Kentucky Police Chiefs Say Weed Is “Contrary To Public Health”

The Kentucky Association of Police Chiefs is pushing back against Seum’s new bill. And they’re doing so by appealing to the threadbare arguments in favor of prohibition.

According to the resolution, legal marijuana is “contrary to public health, safety and welfare of Kentucky citizens.”

For the KACP, legalizing marijuana is tantamount to an endorsement of drug abuse. As such, their resolution claims to “preserve the rights of citizens to live and work in a community where drug abuse is not accepted.”
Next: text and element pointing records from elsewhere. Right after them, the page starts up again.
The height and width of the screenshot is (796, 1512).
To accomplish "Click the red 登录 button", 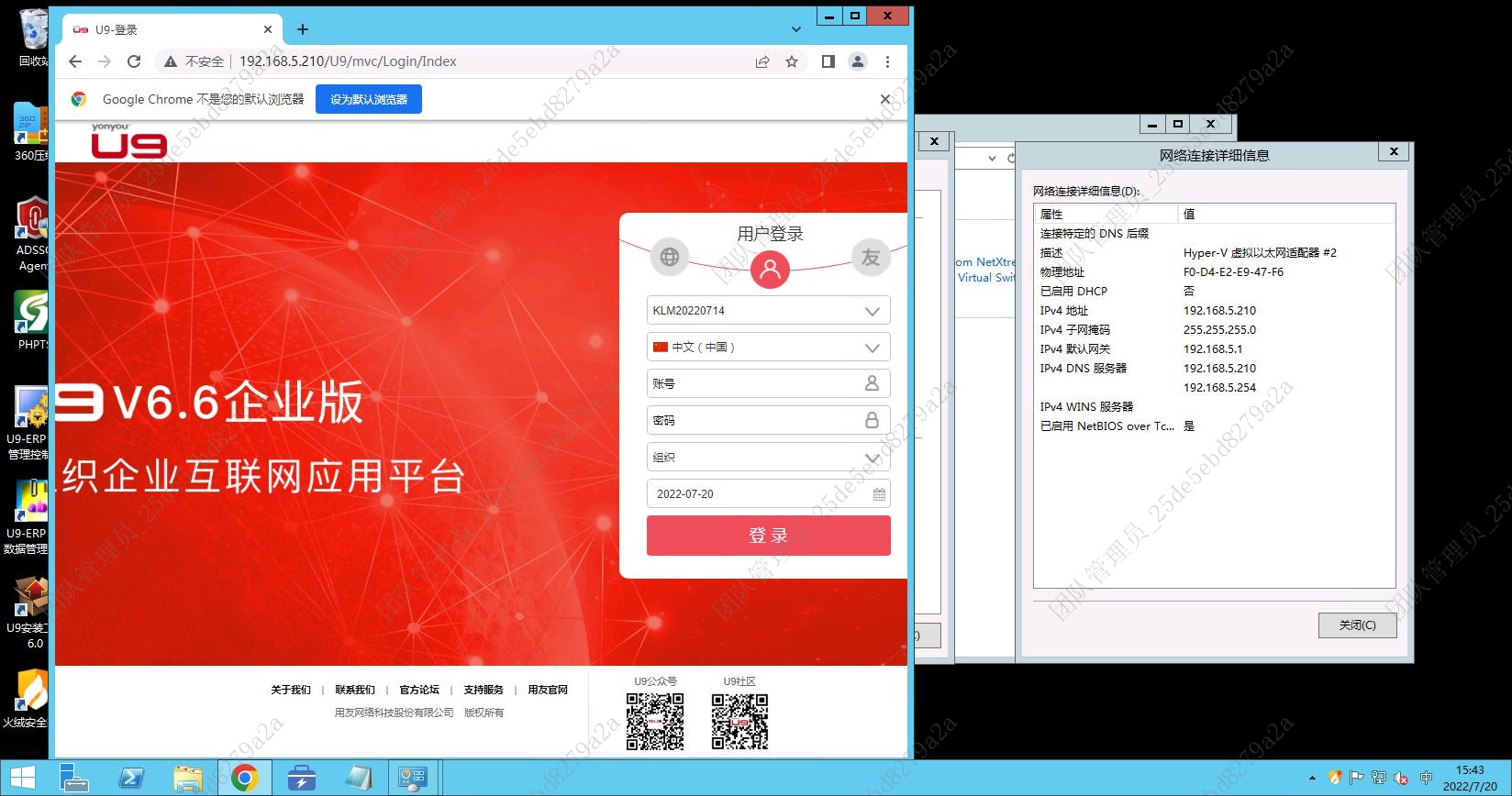I will (x=768, y=536).

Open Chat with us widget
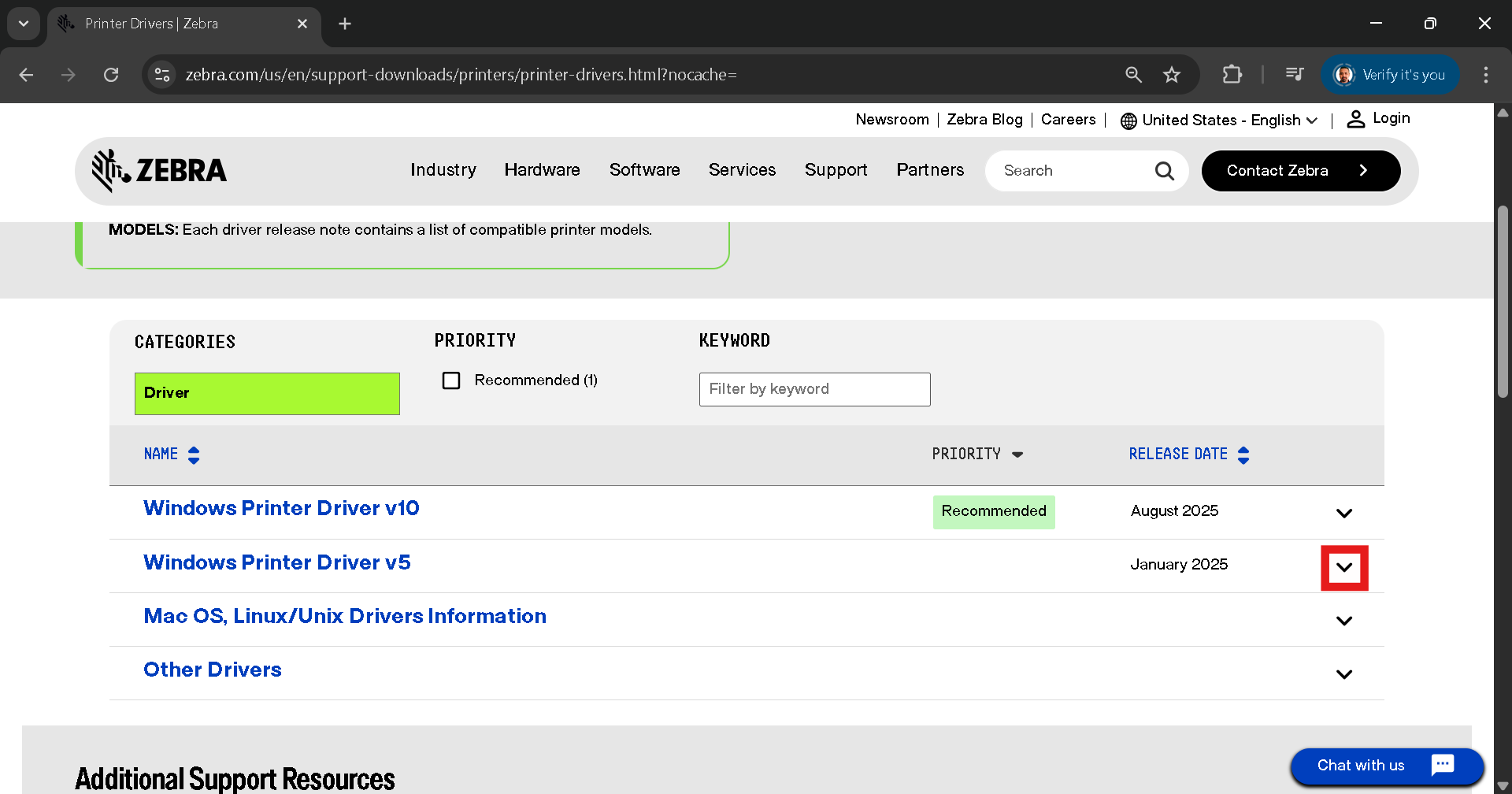pyautogui.click(x=1386, y=766)
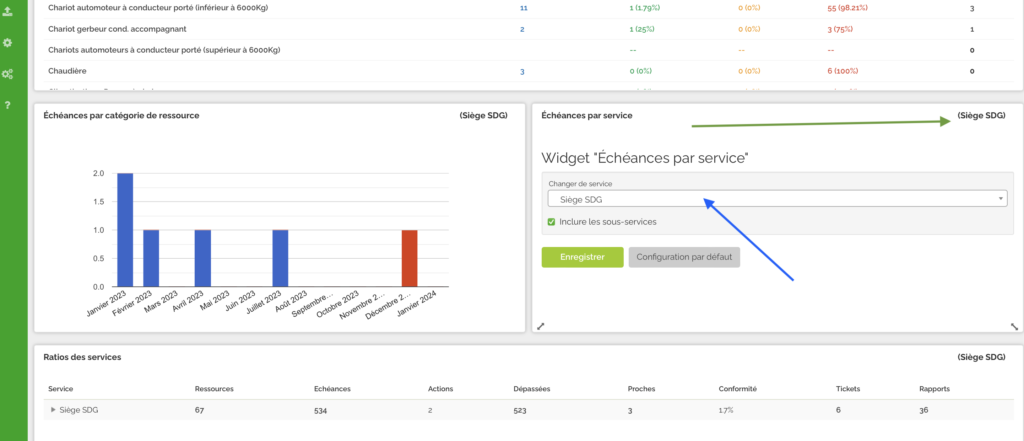Click the Juillet 2023 bar in the chart

coord(280,258)
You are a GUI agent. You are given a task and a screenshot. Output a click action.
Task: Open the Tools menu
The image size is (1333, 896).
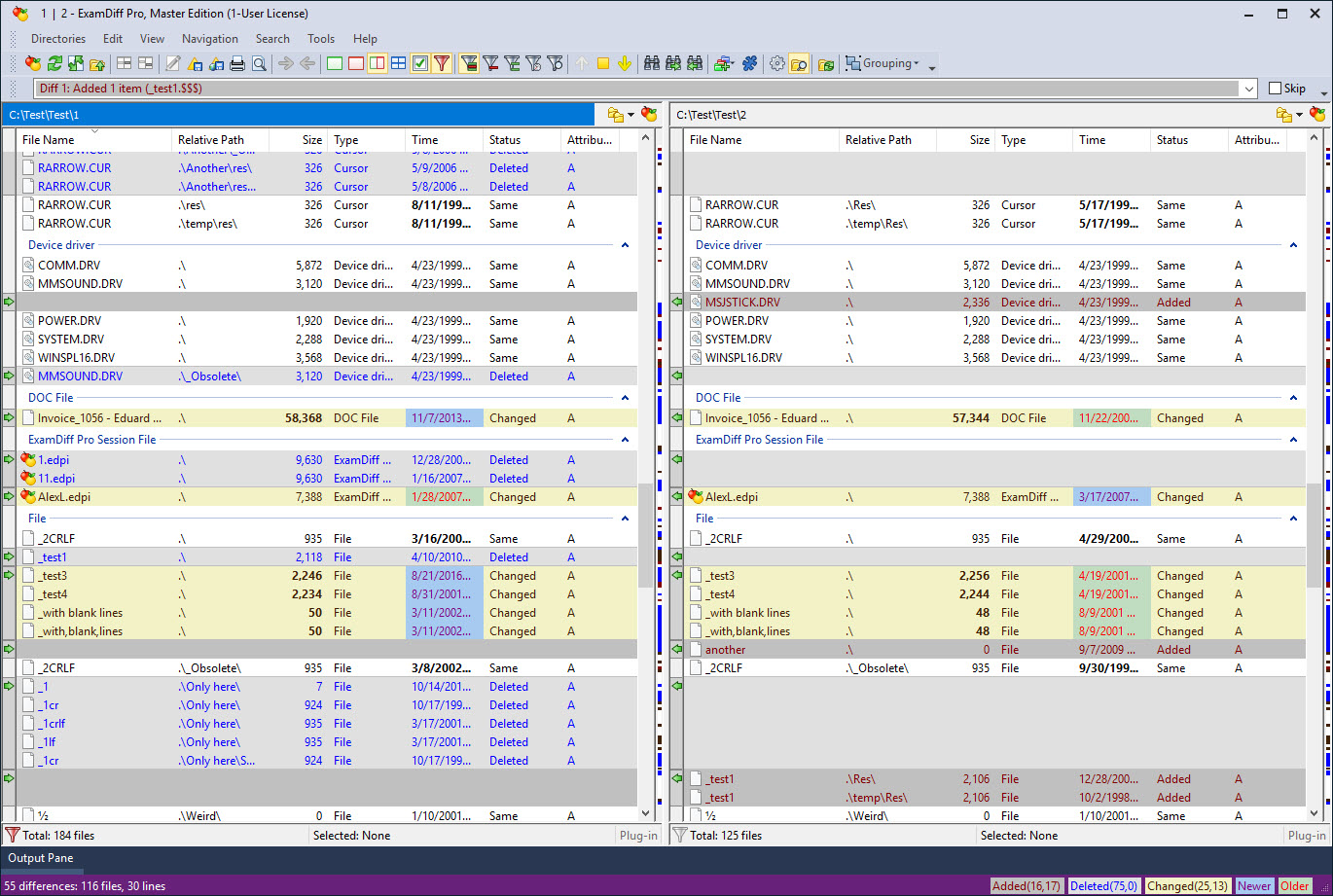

But Kentucky police chiefs aren’t just setting their sights on recreational legalization. They oppose legal cannabis use in all of its forms, including medical uses widely recognized as beneficial and legitimate.

What the KACP resolution fails to mention, however, is that most of their concerns are in fact fueled by the prohibition on cannabis. The resolution cites criminal activity associated with the sale and possession of cannabis, for example.

Then, there’s just the factually inaccurate. The resolution claims that “marijuana, like cigarettes, is addictive.” Of course, cannabis does not create anywhere near the chemical dependency nicotine does.

The resolution isn’t all bunk, however. It does reference that cannabis use poses a danger to adolescents and young people. Scientific research has indeed pointed to the deleterious effects of cannabis on the developing brain. Nevertheless, many young people receive life-saving cannabis-based medication for a variety of diseases, including severe epilepsy.

In other parts of the country, law enforcement officials have come out in favor of legalizing marijuana. They argue that ending prohibition frees up resources to combat more serious crimes and helps mitigate the consequences of a racially biased of the War on Drugs.

Kentucky, however, is not one of those places.